Strażacy z Wieliczki (Małopolska) dostali nietypowe zgłoszenie – na dachu jednego z budynków chodzi pies. Zwierzę udało się złapać, a po opublikowaniu jego zdjęcia w mediach społecznościowych okazało się, że pies uciekł właścicielom w sylwestra. Spłoszyły go fajerwerki.
Jak relacjonują strażacy, zadanie schwytania zwierzęcia wcale nie było łatwe – pies nie pozwalał im się do siebie zbliżyć, szczekał i coraz bardziej zbliżał się do krawędzi dachu, ryzykując upadkiem.
Udało się go złapać, dopiero kiedy na miejsce ściągnięto podnośnik hydrauliczny. W ten sposób zapędzono czworonoga do wnętrza budynku. Tam w rogu pomieszczenia strażacy złapali psa.
"Benio je same delicje"
Zdjęcia zwierzęcia zostały opublikowane w mediach społecznościowych. Wtedy okazało się, że wabi się Benek i nie jest bezpańskim psem . Ze strażakami skontaktowali się jego właściciele, którym pupil uciekł w sylwestra. Spłoszyły go fajerwerki.
Teraz Benek powoli przyzwyczaja się z powrotem do swojego domu, a właściciele nie mogą się nim nacieszyć.

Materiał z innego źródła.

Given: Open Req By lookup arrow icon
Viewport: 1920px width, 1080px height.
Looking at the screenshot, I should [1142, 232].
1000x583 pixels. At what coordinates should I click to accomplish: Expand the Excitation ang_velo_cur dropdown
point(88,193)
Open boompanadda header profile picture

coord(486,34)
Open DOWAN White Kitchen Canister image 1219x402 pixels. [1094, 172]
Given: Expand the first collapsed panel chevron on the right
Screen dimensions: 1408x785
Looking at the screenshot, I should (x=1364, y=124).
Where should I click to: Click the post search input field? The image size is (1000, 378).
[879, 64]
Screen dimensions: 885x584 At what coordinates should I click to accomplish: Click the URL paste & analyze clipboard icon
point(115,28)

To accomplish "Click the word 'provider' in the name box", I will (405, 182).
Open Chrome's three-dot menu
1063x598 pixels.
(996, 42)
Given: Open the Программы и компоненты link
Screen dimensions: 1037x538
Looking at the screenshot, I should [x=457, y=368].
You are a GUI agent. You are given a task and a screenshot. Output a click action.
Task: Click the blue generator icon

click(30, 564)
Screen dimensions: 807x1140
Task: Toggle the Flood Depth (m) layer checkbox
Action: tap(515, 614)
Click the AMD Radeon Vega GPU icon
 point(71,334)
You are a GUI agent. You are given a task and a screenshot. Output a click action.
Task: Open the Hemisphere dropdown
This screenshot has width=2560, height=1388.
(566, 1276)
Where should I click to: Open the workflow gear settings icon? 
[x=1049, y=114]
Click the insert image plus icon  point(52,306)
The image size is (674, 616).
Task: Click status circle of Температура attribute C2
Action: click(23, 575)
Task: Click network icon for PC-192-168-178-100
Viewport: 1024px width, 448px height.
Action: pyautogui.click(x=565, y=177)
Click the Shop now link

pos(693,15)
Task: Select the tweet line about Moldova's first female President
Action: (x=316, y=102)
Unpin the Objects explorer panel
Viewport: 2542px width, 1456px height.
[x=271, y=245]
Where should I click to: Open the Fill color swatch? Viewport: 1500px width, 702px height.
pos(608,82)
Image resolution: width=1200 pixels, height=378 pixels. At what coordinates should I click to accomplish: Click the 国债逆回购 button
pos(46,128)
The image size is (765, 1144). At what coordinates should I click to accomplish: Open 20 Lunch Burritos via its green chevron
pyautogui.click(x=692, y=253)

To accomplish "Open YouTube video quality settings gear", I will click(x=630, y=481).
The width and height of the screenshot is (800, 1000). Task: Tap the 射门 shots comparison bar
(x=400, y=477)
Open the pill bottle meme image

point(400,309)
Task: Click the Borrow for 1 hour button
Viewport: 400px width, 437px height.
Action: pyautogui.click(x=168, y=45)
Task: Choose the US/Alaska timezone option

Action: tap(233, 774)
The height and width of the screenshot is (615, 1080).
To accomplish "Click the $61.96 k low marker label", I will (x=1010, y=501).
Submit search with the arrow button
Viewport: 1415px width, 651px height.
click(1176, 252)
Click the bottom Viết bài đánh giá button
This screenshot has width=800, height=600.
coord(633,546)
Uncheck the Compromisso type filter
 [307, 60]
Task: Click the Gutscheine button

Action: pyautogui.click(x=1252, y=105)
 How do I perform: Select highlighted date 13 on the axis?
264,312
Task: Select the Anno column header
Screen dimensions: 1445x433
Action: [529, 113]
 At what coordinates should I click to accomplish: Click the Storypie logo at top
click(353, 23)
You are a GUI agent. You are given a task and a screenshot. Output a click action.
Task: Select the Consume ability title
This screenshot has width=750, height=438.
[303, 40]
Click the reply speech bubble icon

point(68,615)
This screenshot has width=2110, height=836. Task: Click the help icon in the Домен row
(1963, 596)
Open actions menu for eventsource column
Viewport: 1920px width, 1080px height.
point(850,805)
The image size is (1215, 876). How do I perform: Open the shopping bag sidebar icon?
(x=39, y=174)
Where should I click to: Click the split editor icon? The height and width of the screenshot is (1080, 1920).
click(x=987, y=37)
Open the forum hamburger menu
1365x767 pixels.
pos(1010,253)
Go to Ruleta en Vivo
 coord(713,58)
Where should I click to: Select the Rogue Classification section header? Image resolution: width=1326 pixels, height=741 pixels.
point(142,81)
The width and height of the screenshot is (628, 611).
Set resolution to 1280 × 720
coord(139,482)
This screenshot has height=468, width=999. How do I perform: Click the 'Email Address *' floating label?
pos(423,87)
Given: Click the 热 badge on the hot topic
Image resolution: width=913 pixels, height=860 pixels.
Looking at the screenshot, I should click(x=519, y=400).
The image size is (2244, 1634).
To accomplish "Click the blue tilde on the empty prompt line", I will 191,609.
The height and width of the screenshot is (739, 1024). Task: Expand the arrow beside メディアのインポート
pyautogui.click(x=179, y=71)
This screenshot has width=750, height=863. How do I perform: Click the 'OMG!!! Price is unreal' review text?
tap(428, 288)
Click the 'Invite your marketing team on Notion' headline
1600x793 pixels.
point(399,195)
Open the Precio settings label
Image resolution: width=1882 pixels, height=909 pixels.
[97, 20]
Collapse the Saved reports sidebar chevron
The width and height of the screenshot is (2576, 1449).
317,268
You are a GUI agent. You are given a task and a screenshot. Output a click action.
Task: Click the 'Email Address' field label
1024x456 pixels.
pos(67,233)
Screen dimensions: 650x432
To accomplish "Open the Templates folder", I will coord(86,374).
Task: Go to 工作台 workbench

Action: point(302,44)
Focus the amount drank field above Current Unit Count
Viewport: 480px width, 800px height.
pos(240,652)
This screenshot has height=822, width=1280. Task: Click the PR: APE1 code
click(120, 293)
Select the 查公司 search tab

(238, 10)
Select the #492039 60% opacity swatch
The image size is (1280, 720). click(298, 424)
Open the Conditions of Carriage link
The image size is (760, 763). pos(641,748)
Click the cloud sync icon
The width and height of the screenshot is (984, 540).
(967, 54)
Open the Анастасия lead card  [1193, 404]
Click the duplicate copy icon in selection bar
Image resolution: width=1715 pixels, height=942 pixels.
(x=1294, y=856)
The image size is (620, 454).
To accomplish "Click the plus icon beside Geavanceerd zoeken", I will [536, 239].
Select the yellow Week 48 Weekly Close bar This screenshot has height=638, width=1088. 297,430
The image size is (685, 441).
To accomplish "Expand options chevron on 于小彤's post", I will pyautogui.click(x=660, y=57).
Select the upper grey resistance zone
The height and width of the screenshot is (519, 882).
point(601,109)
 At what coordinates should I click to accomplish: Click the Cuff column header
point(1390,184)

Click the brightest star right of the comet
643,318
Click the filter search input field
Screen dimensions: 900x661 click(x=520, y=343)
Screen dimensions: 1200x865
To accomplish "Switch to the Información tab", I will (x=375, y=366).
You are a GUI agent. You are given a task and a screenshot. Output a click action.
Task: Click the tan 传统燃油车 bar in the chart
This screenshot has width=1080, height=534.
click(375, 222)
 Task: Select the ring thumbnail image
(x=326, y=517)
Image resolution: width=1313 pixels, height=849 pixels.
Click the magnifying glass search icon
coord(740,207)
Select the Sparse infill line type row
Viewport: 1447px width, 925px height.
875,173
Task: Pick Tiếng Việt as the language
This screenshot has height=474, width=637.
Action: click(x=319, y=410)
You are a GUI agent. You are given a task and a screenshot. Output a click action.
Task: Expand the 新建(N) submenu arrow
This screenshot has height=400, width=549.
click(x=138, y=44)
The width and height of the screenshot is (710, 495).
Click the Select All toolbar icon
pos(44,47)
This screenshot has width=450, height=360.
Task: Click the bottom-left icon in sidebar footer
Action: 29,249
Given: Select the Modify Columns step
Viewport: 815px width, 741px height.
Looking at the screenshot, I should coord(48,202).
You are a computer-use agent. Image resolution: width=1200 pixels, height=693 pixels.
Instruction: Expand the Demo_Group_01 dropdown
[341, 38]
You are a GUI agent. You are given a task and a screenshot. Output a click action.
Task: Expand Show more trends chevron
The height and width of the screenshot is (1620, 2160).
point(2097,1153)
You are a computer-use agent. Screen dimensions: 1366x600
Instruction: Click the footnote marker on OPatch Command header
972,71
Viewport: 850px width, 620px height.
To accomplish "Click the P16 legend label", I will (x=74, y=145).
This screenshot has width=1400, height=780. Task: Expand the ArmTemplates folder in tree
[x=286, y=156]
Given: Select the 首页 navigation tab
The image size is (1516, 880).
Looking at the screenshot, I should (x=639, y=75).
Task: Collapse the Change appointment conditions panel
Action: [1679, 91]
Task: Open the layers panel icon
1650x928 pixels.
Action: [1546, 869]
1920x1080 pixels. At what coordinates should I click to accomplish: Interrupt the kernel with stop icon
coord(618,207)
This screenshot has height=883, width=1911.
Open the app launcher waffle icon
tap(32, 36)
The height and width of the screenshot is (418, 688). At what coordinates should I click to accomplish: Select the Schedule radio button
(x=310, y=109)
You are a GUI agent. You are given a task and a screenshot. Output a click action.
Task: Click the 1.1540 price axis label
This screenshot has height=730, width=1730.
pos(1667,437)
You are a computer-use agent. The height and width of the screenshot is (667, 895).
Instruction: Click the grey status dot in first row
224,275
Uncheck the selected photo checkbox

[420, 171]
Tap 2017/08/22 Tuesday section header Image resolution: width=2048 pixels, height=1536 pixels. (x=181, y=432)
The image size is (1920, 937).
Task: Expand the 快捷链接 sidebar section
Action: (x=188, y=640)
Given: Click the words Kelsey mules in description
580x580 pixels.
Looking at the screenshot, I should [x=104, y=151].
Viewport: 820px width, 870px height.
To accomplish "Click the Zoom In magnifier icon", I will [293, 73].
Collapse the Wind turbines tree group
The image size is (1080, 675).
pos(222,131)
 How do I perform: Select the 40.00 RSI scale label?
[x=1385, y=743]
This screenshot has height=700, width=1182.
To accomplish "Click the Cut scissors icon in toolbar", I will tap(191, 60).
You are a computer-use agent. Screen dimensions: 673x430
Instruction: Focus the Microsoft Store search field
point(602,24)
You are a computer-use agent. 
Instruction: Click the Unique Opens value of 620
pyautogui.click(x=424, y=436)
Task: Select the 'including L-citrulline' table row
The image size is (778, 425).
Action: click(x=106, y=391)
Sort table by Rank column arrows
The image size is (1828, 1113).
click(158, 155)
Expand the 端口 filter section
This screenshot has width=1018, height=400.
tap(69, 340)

- Benio je same delicje, bo to są i paróweczki z szynki, kiełbaski i szyneczki, czy najlepsze kostki malutkie. Dostaje wszystkiego po troszku. Musi się z powrotem zaaklimatyzować. Był w takim szoku, że jest w domu, musiał wszystko obwąchać – tłumaczy pani Anna, właścicielka Benka.